Autor: Pedro Quintão
Adorei este filme. E digo isto com total convicção, porque The Cell é uma experiência visual e sensorial que, mesmo 25 anos depois, continua a ser algo verdadeiramente singular dentro do panorama comercial. É pena que, na altura, tenha sido completamente maltratado por críticos armados em pseudo-intelectuais de meia leca, que deram hate só porque tinha a Jennifer Lopez como protagonista. Felizmente, o tempo pôs tudo no lugar, e hoje o filme começa finalmente a ser reconhecido como aquilo que realmente é: uma obra de referência dentro do thriller e de filmes com elementos de sci-fi e fantasia.

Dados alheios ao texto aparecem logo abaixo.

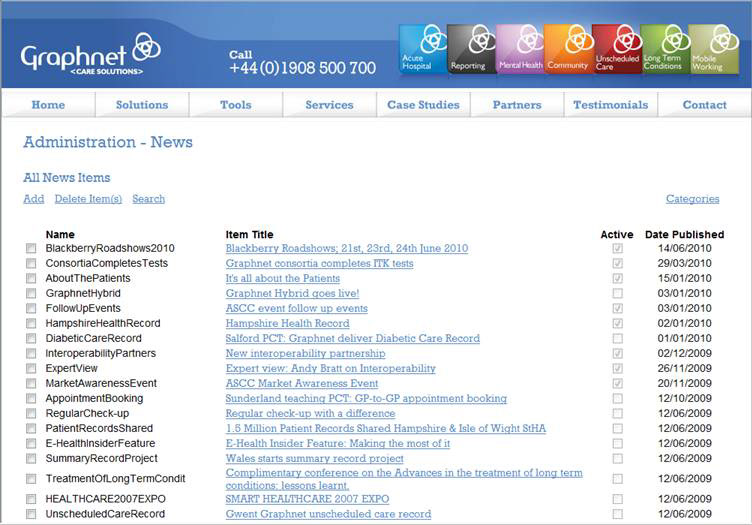Open the Testimonials nav item

tap(610, 105)
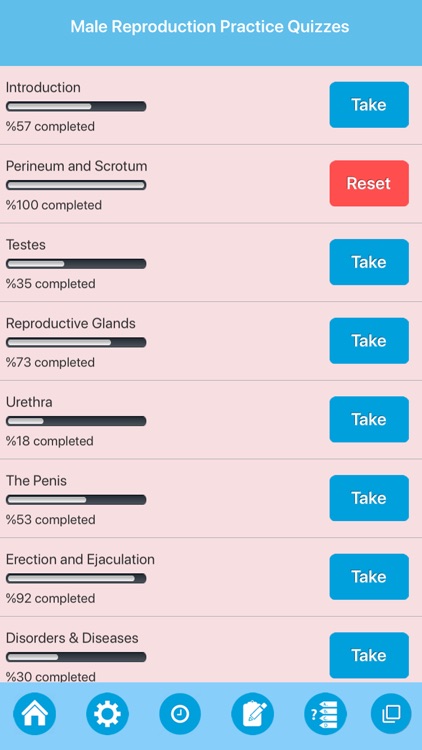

A história é bastante interessante, focando-se numa mulher que entra literalmente na mente de um serial killer para tentar descobrir o paradeiro da sua última vítima antes que o tempo acabe. É uma premissa incrivelmente forte e, talvez possa estar enganado, mas durante vários momentos iniciais, senti que Christopher Nolan se inspirou ligeiramente neste conceito para o seu Inception (2010).
Visualmente, The Cell é dos filmes mais belos que já vi. Com planos abertos assombrosos, ótimos contrastes de cores, guarda-roupas e maquilhagens distintos,... Tarsem Singh demonstra aqui uma visão artística absolutamente abismal, uma identidade visual que ele viria a aprofundar anos mais tarde em The Fall (2006). É uma pena que não tenha continuado a explorar este estilo estético ao longo da sua carreira, porque tenho a sensação de que, se o tivesse feito, hoje estaríamos a falar de um dos maiores realizadores da atualidade.
Há imenso suspense, e é dentro da mente do assassino que o filme verdadeiramente brilha. Aquela bizarrice fascinante, os cenários grotescos e ao mesmo tempo hipnotizantes, a forma como tudo parece um pesadelo pintado com uma beleza doentia, acaba por ser impossível não ficarmos impressionados. The Cell é paradoxalmente criativo, bizarro e belo ao mesmo tempo.
Talvez o único problema esteja mesmo perto da reta final, quando a narrativa começa a seguir por caminhos mais fáceis e resoluções um pouco apressadas. Pessoalmente, não me importaria que esta viagem pelo subconsciente fosse mais lenta, mais contemplativa, para podermos explorar com mais detalhe aquele universo visual tão doentio quanto belo.
Mesmo assim, The Cell é fascinante. Um daqueles filmes que marcam pela ousadia, pela estética e pela ambição. Recomendo sem hesitar e fico genuinamente feliz por ver que, passados 25 anos, está finalmente a receber o reconhecimento que sempre mereceu.